Prezydent Płocka o finansowaniu samorządów: budżety muszą być niezależne od rządu

  • 13.08.2024 09:59

  • Aktualizacja: 14:18 13.08.2024

Samorządy muszą wiedzieć, jakimi pieniędzmi będą dysponować i ich budżety muszą być niezależnie od rządu - uważa prezydent Płocka. Andrzej Nowakowski pochwalił w „Poranku RDC” zapowiadaną reformę finansowania samorządów, która ma wejść w życie od 1 stycznia 2025 roku. Jednostki mają dostawać większe wpływy z PIT i CIT oraz ryczałtu, ma zniknąć janosikowe, zmiany mają objąć też subwencje.

Dochody samorządów z udziału w podatkach PIT i CIT liczone od dochodów podatników, nowe udziały JST w tych podatkach, zamiast subwencji ogólnej pokrycie potrzeb finansowych - to zmiany proponowane przez Ministerstwo Finansów w systemie finansowania samorządów.

Skomentował je w Polskim Radiu RDC prezydent Płocka. Andrzej Nowakowski podkreślał, że przez ostatnie lata, zwłaszcza miasta na prawie powiatu, miały przez działania PiS „pod górkę”.

Posłuchaj rozmowy | Andrzej Nowakowski w Poranku Polskiego Radia RDC

- Samorządy powinny wiedzieć, jakimi pieniędzmi dysponują od początku roku i te pieniądze powinny w dużej mierze zależeć od aktywności, zaangażowania i być wypracowane po prostu przez ten samorząd. I nie było to zależne od widzimisię tego bądź innego rządu - mówił w „Poranku RDC”.
 

Jakie zmiany w finansowaniu samorządów?

MF proponuje, aby ich dochody z tytułu udziału w podatku PIT i podatku CIT liczone były jako procent od dochodów podatników danego podatku z terenu danej JST, a nie jak obecnie od podatku należnego, czyli po odliczeniu ulg i zwolnień. Dodatkowo samorządy partycypowałyby w podatku PIT pobieranym w formie ryczałtu od przychodów ewidencjonowanych. Jak podkreśla się w uzasadnieniu, system taki jest niezależny od zmiany całego systemu podatkowego.

W projekcie proponuje się, by wysokość udziału w podatku PIT wynosiła dla gmin 7 proc., miast na prawach powiatu 8,6 proc., powiatów 2 proc. a województw 0,35 proc.

Dla podatku CIT wskaźniki te miałyby wynosić: dla gminy 1,6 proc., miasta na prawach powiatu 2,2 proc., powiatu 1,7 proc., a województwa 2,3 proc.
========================
- _Polecenie 1_:
Wypisz bez zmian wszystkie wiersze rekordów, pomijając w odpowiedzi obrazy.

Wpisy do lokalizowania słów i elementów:
========================
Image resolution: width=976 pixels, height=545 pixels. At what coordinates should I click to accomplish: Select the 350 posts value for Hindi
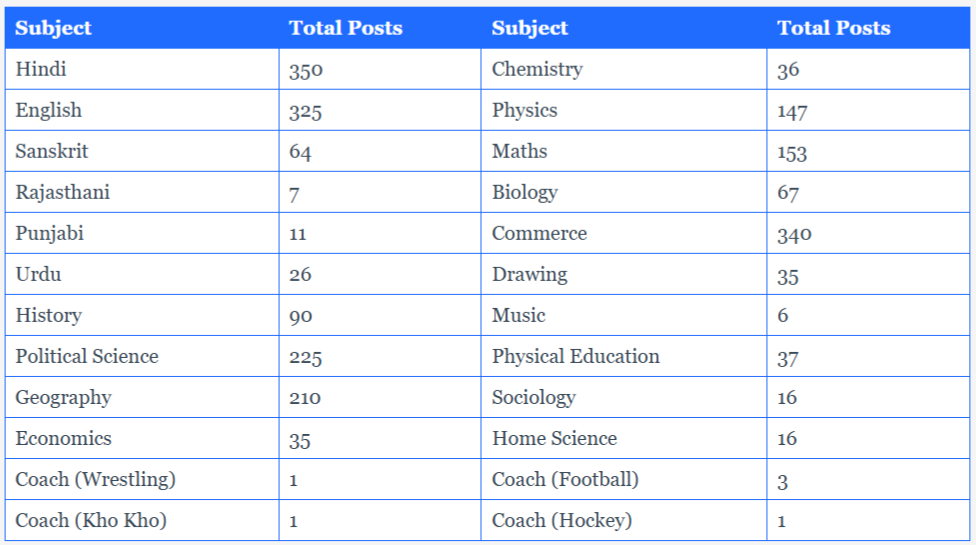click(380, 69)
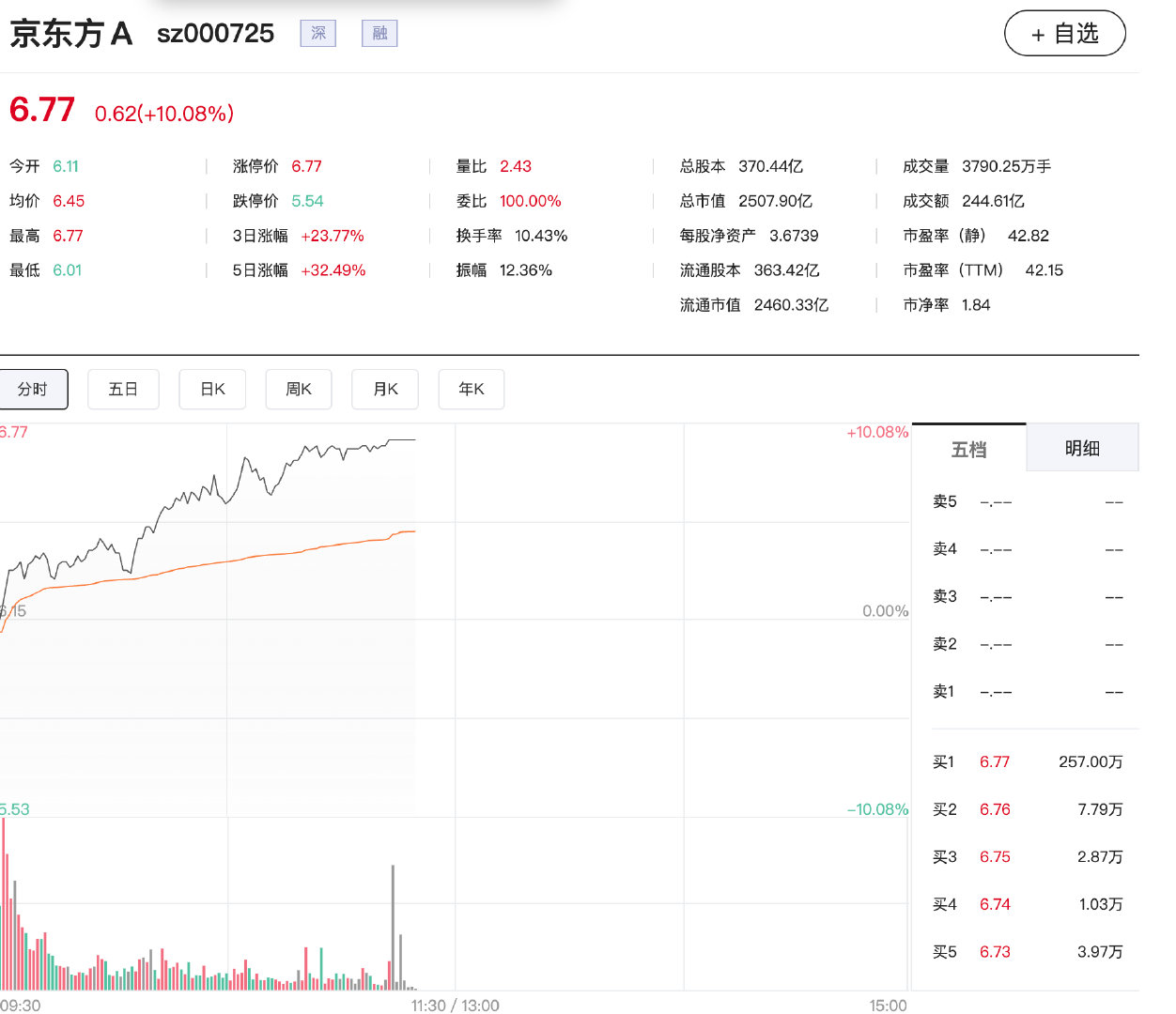Click the 京东方A stock name

70,34
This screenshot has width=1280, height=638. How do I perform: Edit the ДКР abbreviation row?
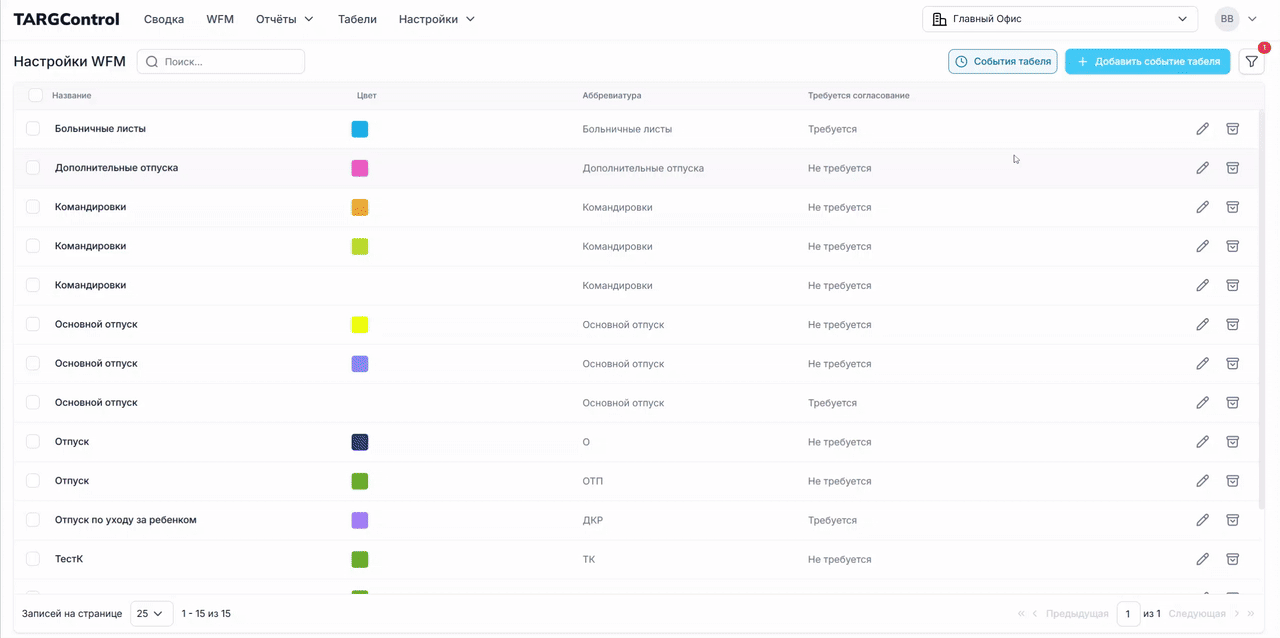pyautogui.click(x=1202, y=520)
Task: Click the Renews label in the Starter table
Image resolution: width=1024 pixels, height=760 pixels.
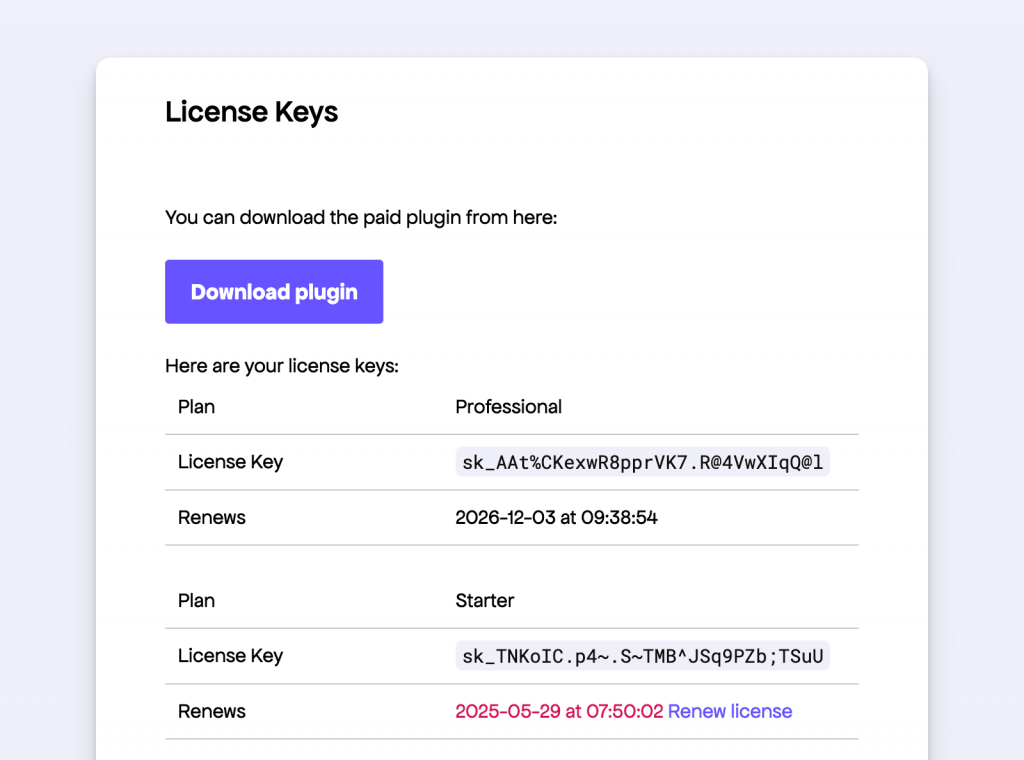Action: 211,711
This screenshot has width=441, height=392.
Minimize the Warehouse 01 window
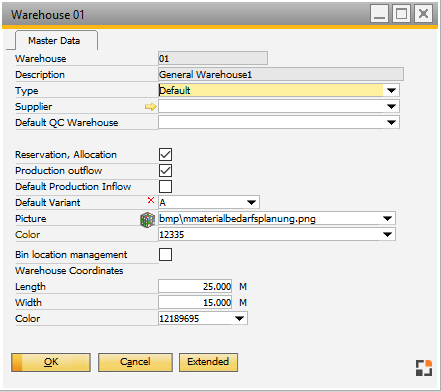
========================
- _Polecenie 2_:
Podaj dosłownie fragment artykułu o finansowaniu samorządów, zaczynając od miejsca ze słowami „MF proponuje, aby” i kończąc po słowach „całego systemu podatkowego.”.

- _Oczekiwany wynik 1_:
Image resolution: width=976 pixels, height=545 pixels. At what coordinates should I click to accomplish: Select the 350 posts value for Hindi
click(380, 69)
Click the 京东方A stock name

70,34
This screenshot has width=1280, height=638. How do I perform: Edit the ДКР abbreviation row?
pyautogui.click(x=1202, y=520)
Task: Click the Renews label in the Starter table
Image resolution: width=1024 pixels, height=760 pixels.
Action: 211,711
This screenshot has width=441, height=392.
Minimize the Warehouse 01 window

- _Oczekiwany wynik 2_:
MF proponuje, aby ich dochody z tytułu udziału w podatku PIT i podatku CIT liczone były jako procent od dochodów podatników danego podatku z terenu danej JST, a nie jak obecnie od podatku należnego, czyli po odliczeniu ulg i zwolnień. Dodatkowo samorządy partycypowałyby w podatku PIT pobieranym w formie ryczałtu od przychodów ewidencjonowanych. Jak podkreśla się w uzasadnieniu, system taki jest niezależny od zmiany całego systemu podatkowego.